Plus concrètement, la Commission est d’avis que la nouvelle loi empiète indûment sur le processus démocratique. Les activités du comité, enquêtes et audiences publiques par exemple, risquent de porter gravement atteinte à la réputation des candidats aux élections et, lorsqu’elles aboutissent à la conclusion qu’une personne a agi sous l’influence de la Russie, de limiter l’efficacité des droits politiques des personnes élues lors d’élections démocratiques.

La nouvelle loi donne une définition très large et imprécise des termes « influence russe » et « activités ». Le comité peut imposer des sanctions interdisant à un agent public d’exercer des fonctions impliquant l’utilisation de fonds publics pendant une période qui peut aller jusqu’à 10 ans. Il s’agit de mesures de nature similaire à celles prévues dans le code pénal. Ces sanctions s’appliquent également à des comportements qui étaient légaux au moment où ils ont eu lieu. De ce fait, la loi viole les principes de légalité et de non-rétroactivité.

Les décisions du comité sont uniquement soumises au contrôle des juridictions administratives, qui se bornent à s’assurer que le droit est respecté et ne peuvent pas vérifier l’exactitude de l’appréciation des faits et de la mise en balance des éléments de preuve effectuées par le comité.

Enfin, en ce qui concerne le traitement des données à caractère personnel, la nouvelle loi ne prévoit ni la base juridique appropriée pour leur traitement ni les garanties nécessaires pour les données sensibles. Elle est incompatible avec les règles de l’UE en matière de protection des données.

Prochaines étapes

La Pologne dispose de 21 jours civils pour répondre à la lettre de mise en demeure. Si elle ne réagit pas aux griefs de la Commission, celle-ci peut décider de lui envoyer un avis motivé, qui constitue l’étape suivante de la procédure d’infraction.

Contexte

La démocratie, l’état de droit et les droits fondamentaux font partie des valeurs fondatrices de l’Union européenne (article 2 du traité sur l’Union européenne). Ils sont essentiels au fonctionnement de l’UE dans son ensemble.

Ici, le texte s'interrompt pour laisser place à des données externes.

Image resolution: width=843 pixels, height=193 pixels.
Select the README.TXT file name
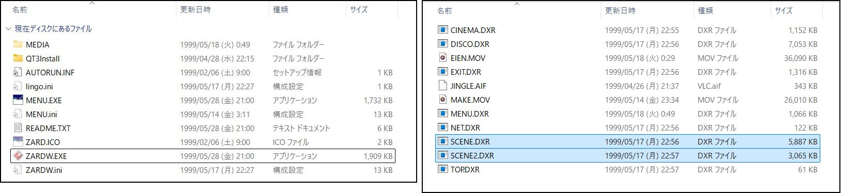pyautogui.click(x=48, y=128)
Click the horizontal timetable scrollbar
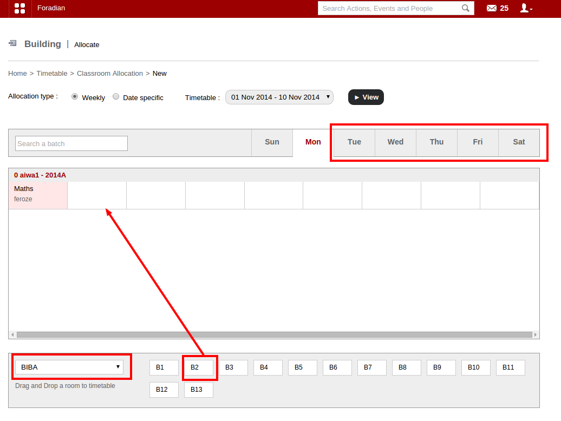The width and height of the screenshot is (561, 421). tap(271, 335)
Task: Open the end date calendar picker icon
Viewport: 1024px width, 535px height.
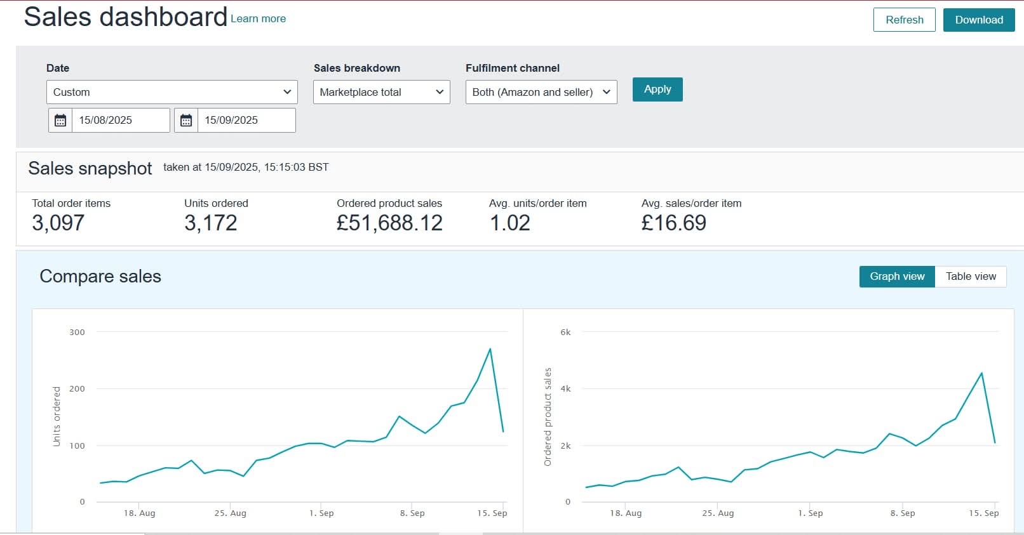Action: click(186, 121)
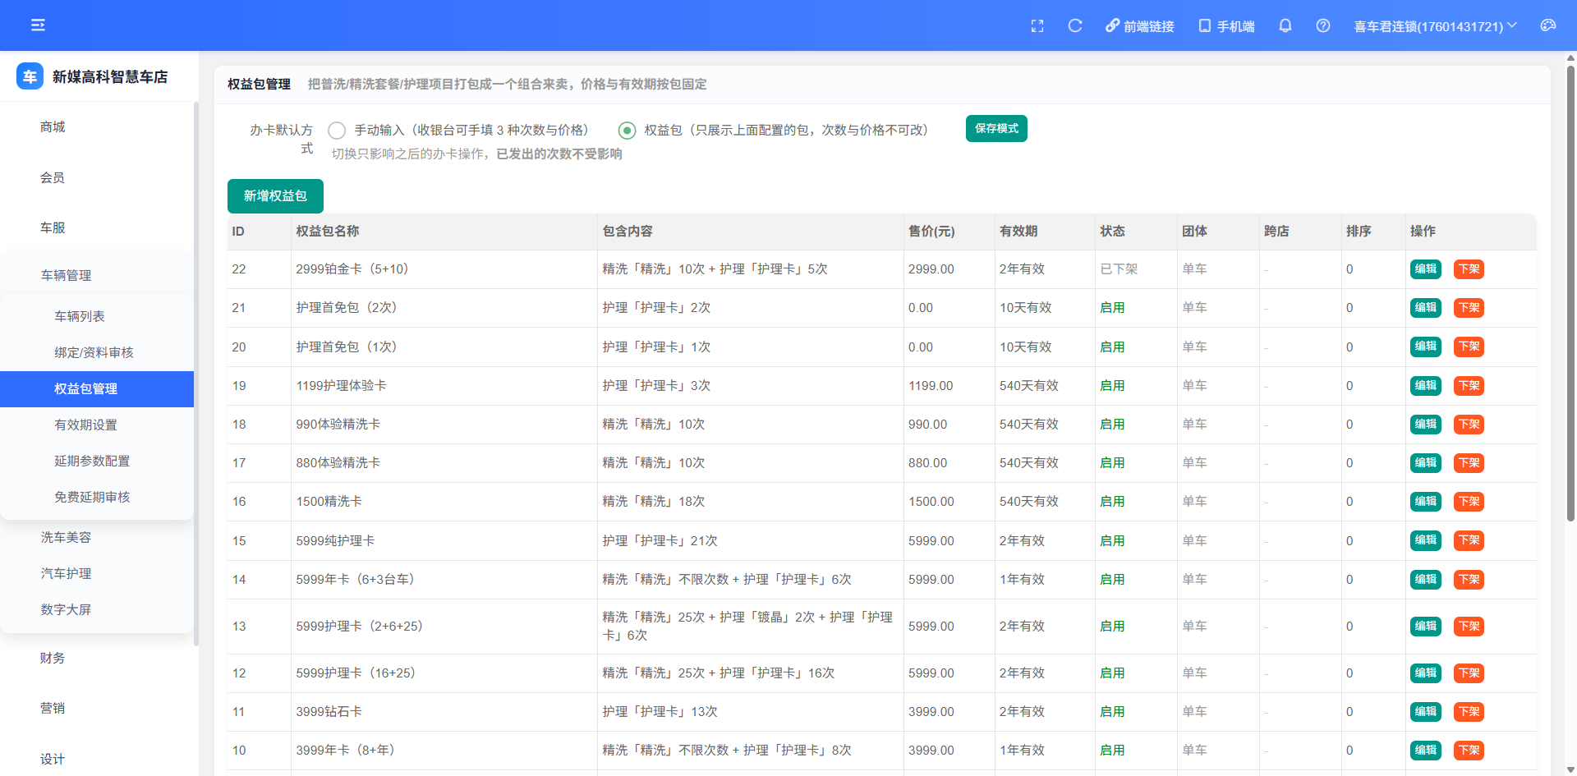Open the theme palette icon
This screenshot has width=1577, height=776.
tap(1548, 26)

Le 26 mai 2023, le Sejm, la chambre basse du pouvoir législatif en Pologne, a adopté une loi habilitant un comité administratif, dont les membres seront nommés par le Sejm, à apprécier et à décider s’il convient de priver certaines personnes du droit d’exercer des fonctions publiques. La nouvelle loi, signée par le président de la République le 29 mai 2023, institue au sein de l’administration publique un comité spécial d’État chargé d’enquêter pour déterminer si, au cours de la période 2007-2022, des hauts fonctionnaires ont agi sous influence russe, au détriment de l’intérêt public. Le comité a notamment le droit d’obtenir des informations classifiées, de modifier ou d’abroger des décisions administratives, même si elles ont été confirmées par une juridiction administrative, et, moyennant une décision administrative, de priver toute personne du droit d’exercer des fonctions publiques impliquant la gestion de fonds publics pendant une période pouvant atteindre 10 ans.

Le 30 mai, la Commission a publié une déclaration dans laquelle elle se disait préoccupée par les possibles violations générées par cette loi et s’engageait à l’analyser en détail. Le lendemain, le commissaire Reynders a envoyé une lettre au ministre polonais des affaires européennes pour lui demander de fournir sans tarder de plus amples informations sur la nouvelle loi. Le 1er juin, la Commission a reçu une réponse de la Pologne à la lettre du commissaire, qui a permis de poursuivre l’analyse de la loi. Le 2 juin 2023, le Président de la République a déposé quelques amendements à la loi, mais la situation de droit reste identique.